先日、戦後最大級の無差別殺人事件が引き起こされてしまいました。

しかも、犯人は元障害者施設の職員で、身体の自由がきかない重複障害者を狙って大量殺人をするという、これまでの無差別殺人よりも質が悪い、とても腹立たしい事件でした。

そんな中、ツイッターのタイムラインに興味深い情報が流れてきて、つい時間を忘れて読みふけってしまいましたので、皆さんにも紹介したいとのと自分へのメモとして書き記しておきたいと思います。

無差別殺傷事犯に関する研究

私も犯罪者の精神分析した文献などを読むのは好きで、最近では「宅間守 精神鑑定書」を読んだ記憶があります。
宅間守も不幸な生い立ちではありましたが、自己中心的な犯行動機には読んでて嫌気を覚えたのを思い出します。

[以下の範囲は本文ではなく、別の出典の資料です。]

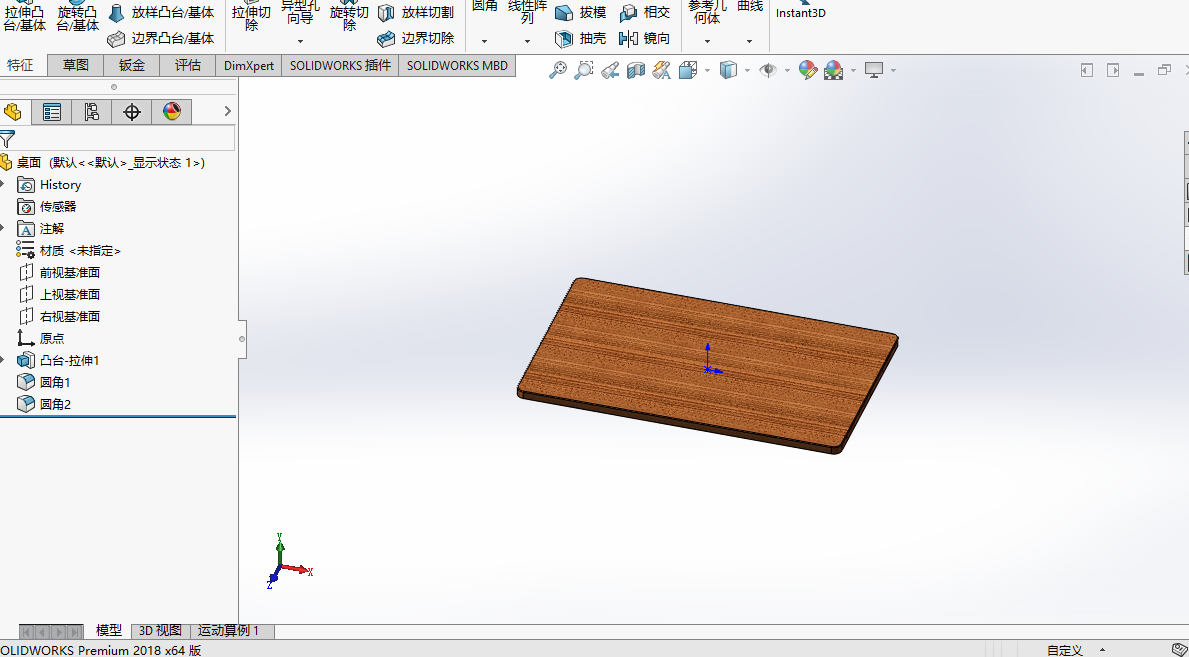
Task: Switch to the 运动算例 1 tab
Action: coord(228,631)
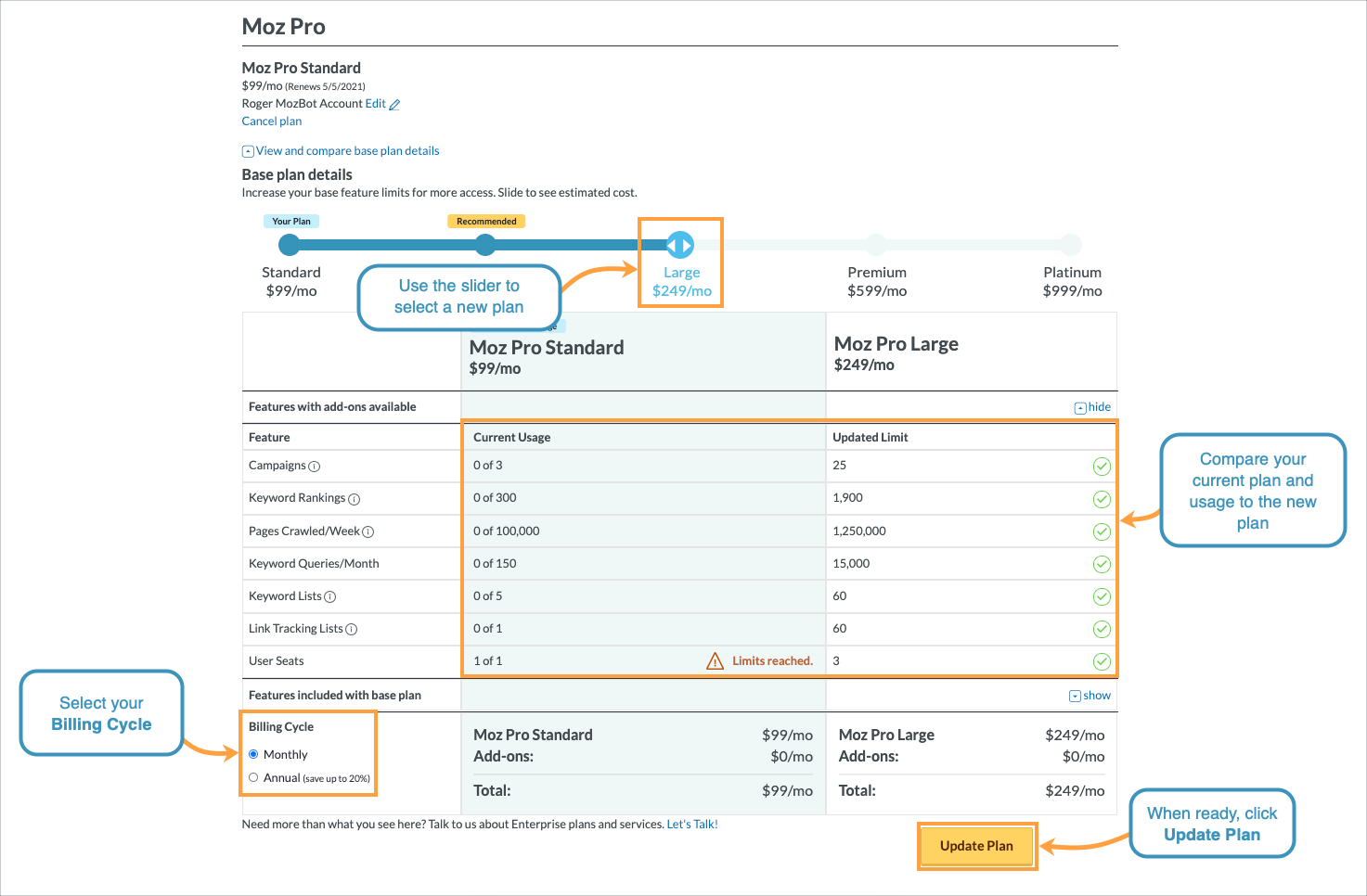Click the Let's Talk! link
The height and width of the screenshot is (896, 1367).
(691, 824)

今回紹介したいのは、2013年に出された法務省の研究部報告です。
無差別殺傷事件を起こし刑が確定した52人を調査してまとめ上げた資料です。

数年前の資料ですが、調査サンプルも増えてはいないでしょうし、内容的には問題無いと思います。

無差別殺傷事犯に関する研究
http://www.moj.go.jp/housouken/housouken03_00068.html

この調査から見えてきた、犯罪者像を紹介しますと、

1.無差別殺傷事犯者はほとんどが男性で、年齢は20歳〜39歳を中心として構成
2.犯行時、交友関係、異性関係、家族関係が劣悪。経済状況も困窮し社会的に孤立
3.単独犯で、共犯はいない

なんとなく思っていたことですが、実地調査から裏付けられたデータが出てくると俄然興味深いものになります。

この他にも、精神障害の状態や診断、前科や犯行動機がまとめてあるので、統計的なデータとして面白いと思いました。


この手の話題に興味がある方でしたら、一度ご覧いただきたい良い資料だと思いました。